To my great shame, I have three public fanfictions under my belt. Not about having written them, specifically. Rather, it’s the fact that all of them are unfinished. The most popular is a lengthy slow burn set in Forks, Washington, where Twilight’s Charlie Swan and Harry Potter’s Remus Lupin meet and fall in love—with my self-insert. I think I’ve hit a niche with that one, because that story gets the occasional like to this day. I guess you either age out of Twilight or realize Charlie was the only one worth giving the time of day to. And bam, after a good fourteen chapters of yearning (and a surprisingly intense detective plot) they kiss. On the mouth. Wild.


The other two fics similarly involve a Dutch-coded, middle aged protagonist who has ash blond hair and a talent for yearning and a quiet competence. There’s a clear pattern here. A sort of idealised future me, if you will. One of the fics is set in the Hobbit universe, the other in Disco Elysium. My Hobbit-self gets with Thorin, whereas the Disco Elysium-self gets with… the Pale? His female ex partner? A barman? It’s hard to explain, but it’s the better of the three by quite a margin!

What all three of these works have in common, however, is that they were written with furious passion and consistency right up to the 60k word mark. After that, my confidence wavers, the updates get less frequent, and the fanfic dies a quiet death. Why does this happen? What makes 60k words so pivotal? There must be an explanation behind it. I’m no scientist myself, but I have a couple of theories:

  1. The midway point of the story is where tension shifts. Some smaller point of tension has been resolved, and without further momentum, the entire thing comes apart. 60k seems to be the spot where this happens to my stories.

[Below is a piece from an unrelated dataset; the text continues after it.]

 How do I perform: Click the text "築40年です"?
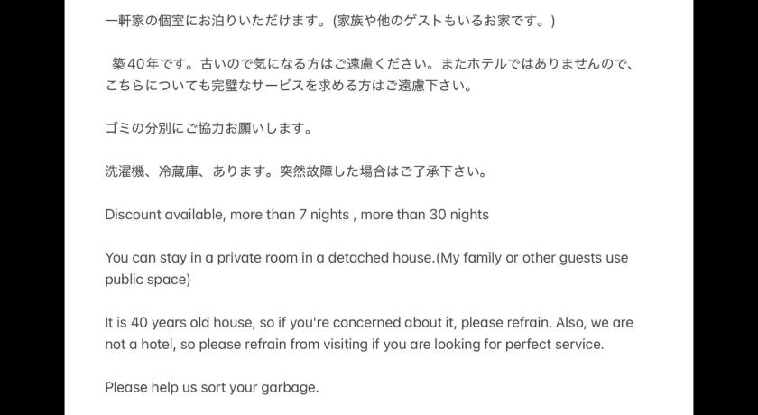tap(146, 65)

  2. At the 60k point there’s enough writing down on paper that perfectionism draws things to a standstill. There’s too much material that needs editing, plot holes that need patching, and it all becomes impossible to keep track of. 60k is simply the stage where there’s too much text.
  3. The narrative line becomes cloudy at the midway point. How does Act 1 propel the characters into the other Acts? Is the setup strong enough for the resolution? Does the planned resolution still fit the stuff that’s on paper? It comes back to planning, and suddenly all my impulsive plot decisions up to this point derail the original trajectory.

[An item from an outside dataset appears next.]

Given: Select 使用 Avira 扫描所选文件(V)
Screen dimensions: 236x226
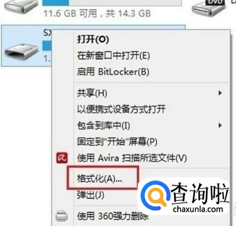Looking at the screenshot, I should 132,158.
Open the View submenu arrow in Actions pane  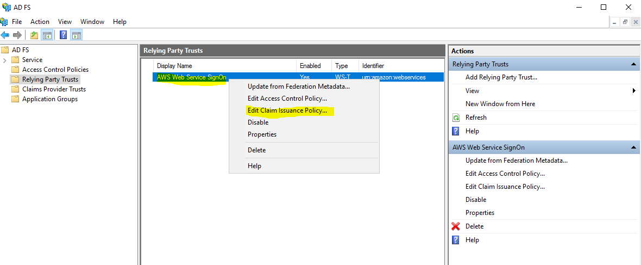(x=634, y=91)
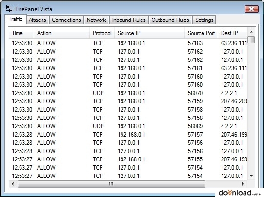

Take my Hobbit fanfiction. Dirk of Middendijk (a blue elf, or Holwë, from the swamps of the river Lhûne, whose people are characterized by their love of commerce, wooden shoes, and smuggling pipeweed) has a complex relationship with Thorin Oakenshield. At the 20k mark they get in a fight, and by 60k they tentatively make up. The moment this happens, I lose grip on the narrative. How do I bridge the gap between reconciliation and Smaug’s eventual slaying? There should be plenty of other sources of tension, but they don’t seem to suffice. Sex seems to be something I can write towards, but never quite from. The same thing happens in Disco Elysium, after all. The moment I finish the scene where Johannes and Vince hook up is when the entirety of the plot becomes fuzzy. For Twilight/HP it’s even worse, there it's a single kiss that did it. All the tension evaporated, and before you know it there’s no more chapter updates.